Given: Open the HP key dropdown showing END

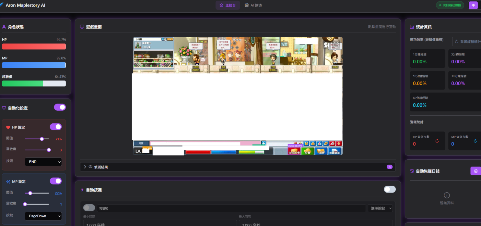Looking at the screenshot, I should click(43, 162).
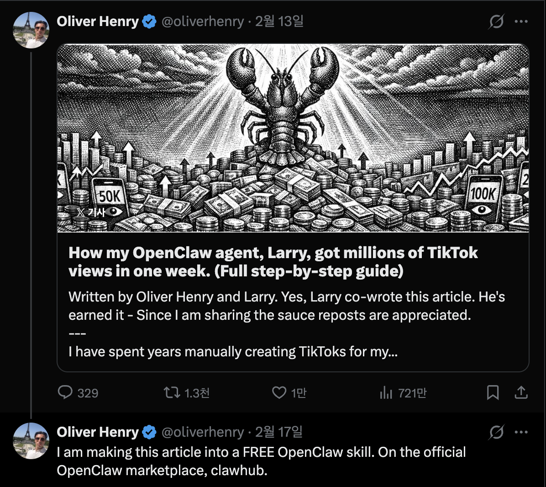Click the Grok icon on first tweet
This screenshot has height=487, width=546.
[x=496, y=21]
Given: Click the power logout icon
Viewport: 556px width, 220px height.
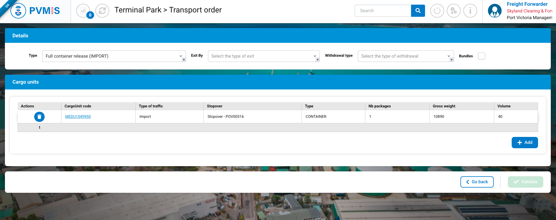Looking at the screenshot, I should click(437, 11).
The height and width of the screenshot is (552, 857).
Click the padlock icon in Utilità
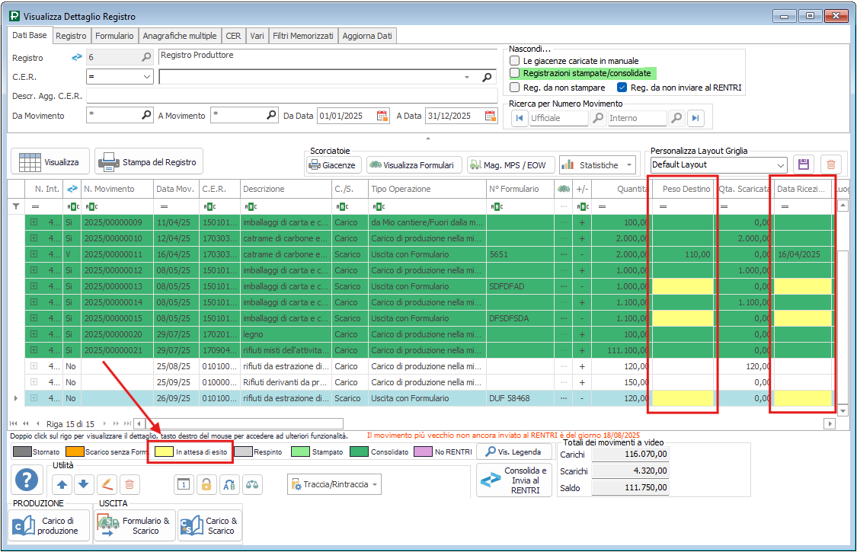click(206, 484)
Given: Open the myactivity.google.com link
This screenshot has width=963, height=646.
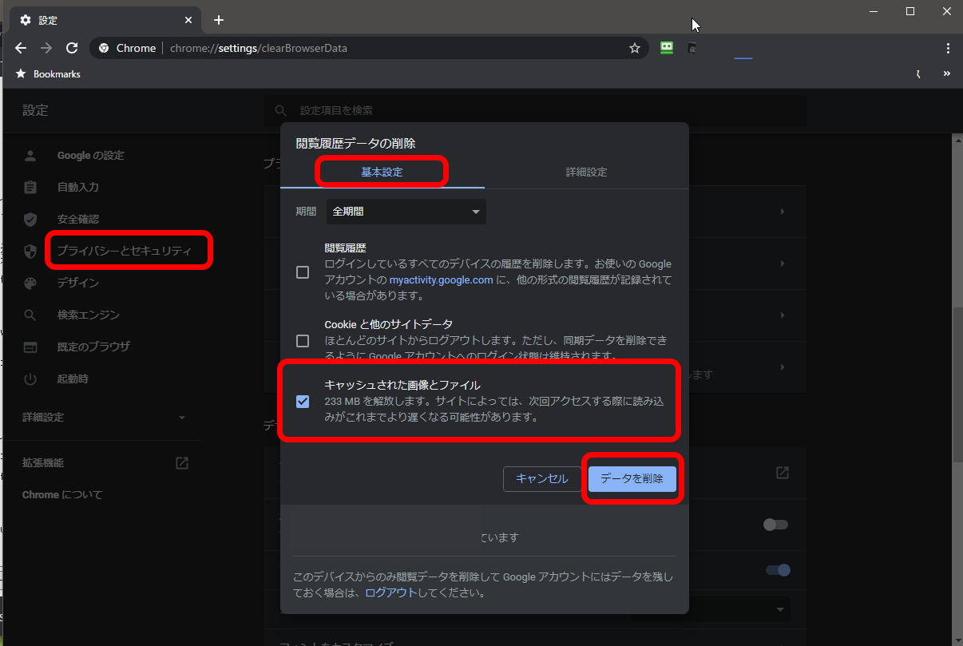Looking at the screenshot, I should click(x=439, y=280).
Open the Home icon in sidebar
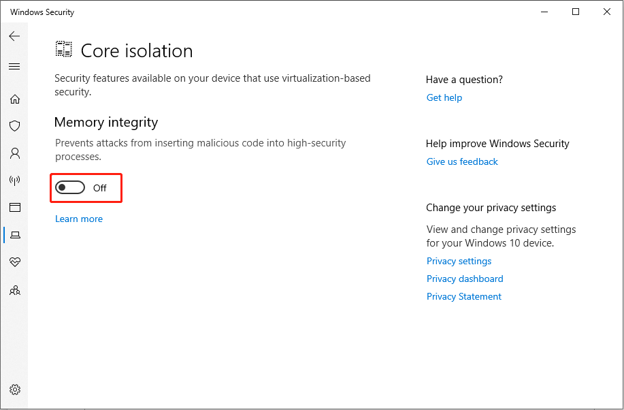624x410 pixels. pos(14,99)
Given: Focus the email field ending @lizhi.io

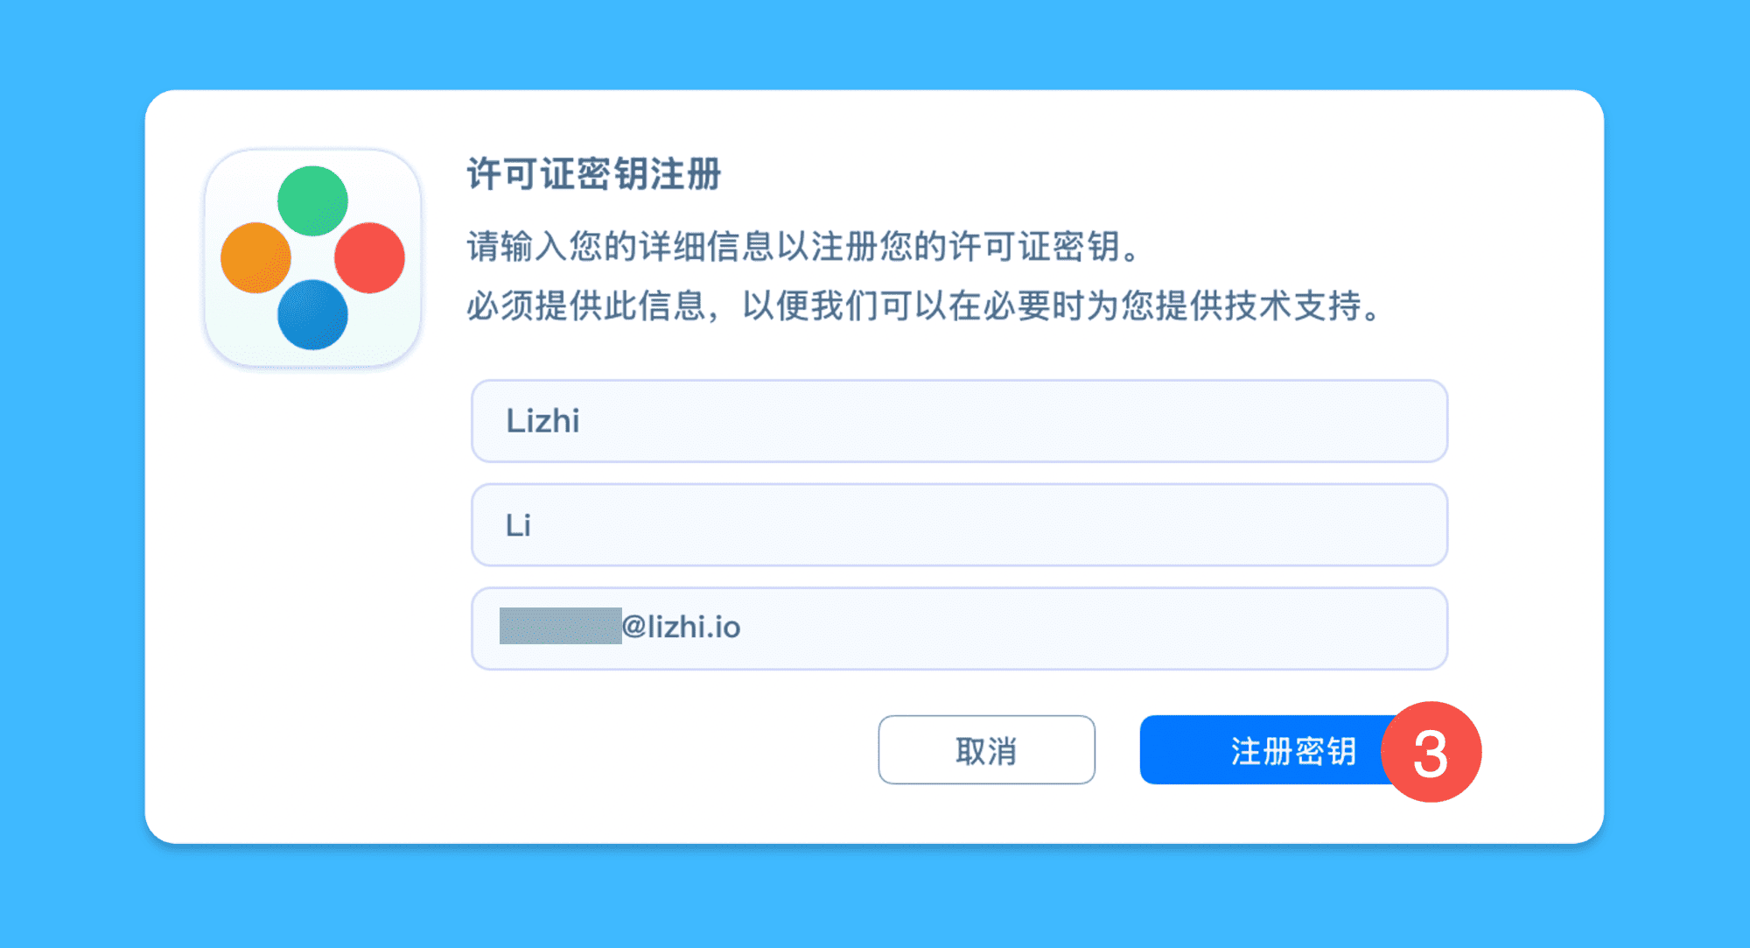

● **Problem description**:
A faithful, word-for-word copy of the records above, pictures left out, is the answer.

● **Response**:
Given: Open the HP key dropdown showing END

Looking at the screenshot, I should click(43, 162).
Click the Grok icon on first tweet
This screenshot has height=487, width=546.
[x=496, y=21]
Given: Click the power logout icon
Viewport: 556px width, 220px height.
Looking at the screenshot, I should click(437, 11).
The height and width of the screenshot is (552, 857).
Click the padlock icon in Utilità
click(206, 484)
Given: Open the myactivity.google.com link
This screenshot has width=963, height=646.
Looking at the screenshot, I should click(x=439, y=280).
Open the Home icon in sidebar
624x410 pixels. pos(14,99)
Given: Focus the email field ending @lizhi.io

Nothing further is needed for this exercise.